Yes, that's right, this is a GPGPU implementation using C++ AMP! I will talk about GPGPU programming with C++ AMP in a coming article

// Intel TBB Demo
// by Stefano Tommesani (www.tommesani.com) 2013
// this code is release under the Code Project Open License (CPOL) http://www.codeproject.com/info/cpol10.aspx
// The main points subject to the terms of the License are:
// -   Source Code and Executable Files can be used in commercial applications;
// -   Source Code and Executable Files can be redistributed; and
// -   Source Code can be modified to create derivative works.
// -   No claim of suitability, guarantee, or any warranty whatsoever is provided. The software is provided "as-is".

REQUIREMENT:
Can you reproduce the C++ AMP code-comment excerpt above word for word, from its opening line through the final license line?

INPUT DATA:

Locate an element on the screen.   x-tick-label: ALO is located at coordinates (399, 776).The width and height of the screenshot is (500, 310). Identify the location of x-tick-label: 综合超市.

RESULT OF THE TASK:
Yes, that's right, this is a GPGPU implementation using C++ AMP! I will talk about GPGPU programming with C++ AMP in a coming article

// Intel TBB Demo
// by Stefano Tommesani (www.tommesani.com) 2013
// this code is release under the Code Project Open License (CPOL) http://www.codeproject.com/info/cpol10.aspx
// The main points subject to the terms of the License are:
// -   Source Code and Executable Files can be used in commercial applications;
// -   Source Code and Executable Files can be redistributed; and
// -   Source Code can be modified to create derivative works.
// -   No claim of suitability, guarantee, or any warranty whatsoever is provided. The software is provided "as-is".